**GOAL OF THE EXERCISE**. Could you resume the section on single-peaked and single-valley preferences, writing on from the end of its last line?

**TEXT SHOWN**.
□ □ □

3.2 Single-peaked and single-valley preferences

In this paper, we consider preferences that are not necessarily monotone on all criteria.

Definition 2

Preferences \(\succcurlyeq _i\) on criterion i are:

  • single-peaked preferences with respect to \(\ge \) iff there exist \(p_i \in X_i\) such that: \(x_i \le y_i \le p_i \Rightarrow p_i \succcurlyeq _i y_i \succcurlyeq _i x_i\), and \(p_i\le x_i \le y_i \Rightarrow p_i \succcurlyeq _i x_i \succcurlyeq _i y_i\)

  • single-valley preferences with respect to \(\ge \) iff there exist \(p_i \in X_i\) such that: \(x_i \le y_i \le p_i \Rightarrow p_i \succcurlyeq _i x_i \succcurlyeq _i y_i\), and \(p_i \le x_i \le y_i \Rightarrow p_i \succcurlyeq _i y_i \succcurlyeq _i x_i\)

In an MCDA perspective, single-peaked preferences (single-valley, respectively) can be interpreted as a gain criterion to be maximized (a cost criterion to be minimized, respectively) below the peak \(p_i\), and as a cost criterion to be minimized (a gain criterion to be maximized, respectively) above the peak \(p_i\). Note also that single-peaked and single-valley preferences embrace the case of gain and cost criteria: a gain criterion corresponds to single-peaked preferences when \(p_i=max_i\) or single-valley preferences with \(p_i=min_i\), and a cost criterion corresponds to single-peaked preferences when \(p_i=min_i\) or single-valley preferences with \(p_i=max_i\).

When considering MR-Sort with single-peaked criteria, approved sets can not be represented using frontiers between consecutive categories. However, approved sets should be compatible with preferences, i.e. such that:

$$\begin{aligned} \left\{ \begin{array}{l} x_i \in \mathcal {A}_i^h \text{ and } x_i^\prime \succcurlyeq _i x_i \Rightarrow x_i^\prime \in \mathcal {A}_i^h \\ x_i \notin \mathcal {A}_i^h \text{ and } x_i \succcurlyeq _i x_i^\prime \Rightarrow x_i^\prime \notin \mathcal {A}_i^h \end{array} \right. \end{aligned}$$
(4)

□ □ □

**EXTRACTED MATERIAL**.
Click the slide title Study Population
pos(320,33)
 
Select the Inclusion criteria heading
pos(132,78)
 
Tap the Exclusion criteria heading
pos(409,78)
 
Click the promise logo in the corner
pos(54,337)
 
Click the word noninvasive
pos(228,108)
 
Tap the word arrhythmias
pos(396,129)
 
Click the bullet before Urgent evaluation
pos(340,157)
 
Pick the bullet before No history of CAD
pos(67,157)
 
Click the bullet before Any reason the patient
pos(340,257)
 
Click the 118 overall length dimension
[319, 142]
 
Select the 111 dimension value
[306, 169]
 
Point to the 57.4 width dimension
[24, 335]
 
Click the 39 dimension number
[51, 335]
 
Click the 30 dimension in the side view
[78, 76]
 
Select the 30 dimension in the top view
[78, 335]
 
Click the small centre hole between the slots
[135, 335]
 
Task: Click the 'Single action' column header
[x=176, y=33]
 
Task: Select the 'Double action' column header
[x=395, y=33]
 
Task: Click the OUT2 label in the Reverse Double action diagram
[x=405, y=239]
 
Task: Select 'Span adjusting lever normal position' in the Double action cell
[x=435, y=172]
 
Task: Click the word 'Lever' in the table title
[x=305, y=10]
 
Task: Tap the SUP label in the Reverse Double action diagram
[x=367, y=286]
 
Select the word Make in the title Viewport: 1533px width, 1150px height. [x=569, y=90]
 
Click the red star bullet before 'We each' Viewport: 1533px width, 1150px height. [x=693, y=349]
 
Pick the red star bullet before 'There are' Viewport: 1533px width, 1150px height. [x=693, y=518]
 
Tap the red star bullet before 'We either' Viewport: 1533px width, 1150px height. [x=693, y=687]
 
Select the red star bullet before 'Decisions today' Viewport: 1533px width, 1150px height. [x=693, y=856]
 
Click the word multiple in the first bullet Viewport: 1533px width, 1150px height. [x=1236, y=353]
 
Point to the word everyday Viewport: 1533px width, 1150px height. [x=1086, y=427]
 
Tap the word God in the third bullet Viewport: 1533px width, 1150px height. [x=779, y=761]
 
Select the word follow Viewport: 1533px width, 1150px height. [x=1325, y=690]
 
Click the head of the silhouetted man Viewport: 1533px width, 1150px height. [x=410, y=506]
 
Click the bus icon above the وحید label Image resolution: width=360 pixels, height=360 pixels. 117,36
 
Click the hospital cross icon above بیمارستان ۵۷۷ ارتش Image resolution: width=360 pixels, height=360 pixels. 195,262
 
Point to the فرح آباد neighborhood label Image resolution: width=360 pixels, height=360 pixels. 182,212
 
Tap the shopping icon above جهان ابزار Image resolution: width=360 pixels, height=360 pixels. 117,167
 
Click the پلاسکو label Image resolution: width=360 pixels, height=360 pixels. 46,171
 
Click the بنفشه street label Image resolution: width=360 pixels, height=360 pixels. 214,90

□ □ □

**RESPONSE BELOW**.
In case of a single-peaked criterion with peak \(p_i\), we have:

$$\begin{aligned} \left\{ \begin{array}{l} x_i \in \mathcal {A}_i^h \text{ and } p_i \le x_i^\prime \le x_i \Rightarrow x_i^\prime \in \mathcal {A}_i^h\\ x_i \in \mathcal {A}_i^h \text{ and } x_i \le x_i^\prime \le p_i \Rightarrow x_i^\prime \in \mathcal {A}_i^h\\ x_i \notin \mathcal {A}_i^h \text{ and } p_i \le x_i \le x_i^\prime \Rightarrow x_i^\prime \notin \mathcal {A}_i^h\\ x_i \notin \mathcal {A}_i^h \text{ and } x_i^\prime \le x_i \le p_i \Rightarrow x_i^\prime \notin \mathcal {A}_i^h\\ \end{array} \right. \end{aligned}$$
(5)

Therefore it appears that with a single-peaked criterion with peak \(p_i\), the approved sets \(\mathcal {A}_i^h\) can be specified by two thresholds \(\overline{b}_i^h,\underline{b}_i^h\in X_i\) with \(\underline{b}_i^h< p_i < \overline{b}_i^h\) defining an interval of approved values: \(\mathcal {A}_i^h= [ \underline{b}_i^h, \overline{b}_i^h ]\). Analogously, for a single-valley criterion with peak \(p_i\), the approved sets \(\mathcal {A}_i^h\) can be specified using \(\overline{b}_i^h,\underline{b}_i^h\in X_i\) (such that \(\underline{b}_i^h< p_i < \overline{b}_i^h\)) as \(\mathcal {A}_i^h= X_i \, \setminus \, ] \underline{b}_i^h, \overline{b}_i^h [\)

Given a single-peaked criterion i for which approved set is defined by the interval \(\mathcal {A}_i^h= [\underline{b}_i^h, \overline{b}_i^h ]\). Consider the function \(\phi _i: X_i \rightarrow X_i\) defined by \(\phi _i(x_i)= | x_i-\frac{\overline{b}_i^h + \underline{b}_i^h}{2} |\), i.e., the absolute value of \(x_i-\frac{\overline{b}_i^h + \underline{b}_i^h}{2}\). Then, the approved set can be conveniently rewritten as : \(\mathcal {A}_i^h= \{ x_i \in X_i: \phi _i(x_i) \le \frac{\overline{b}_i^h - \underline{b}_i^h}{2} \}\). In other words, when defining approved sets, a single-peaked criterion can be re-encoded into a cost criterion, evaluating alternatives as the distance to the middle of the interval \([\underline{b}_i^h, \overline{b}_i^h ]\), and a frontier corresponding to half the width of this interval.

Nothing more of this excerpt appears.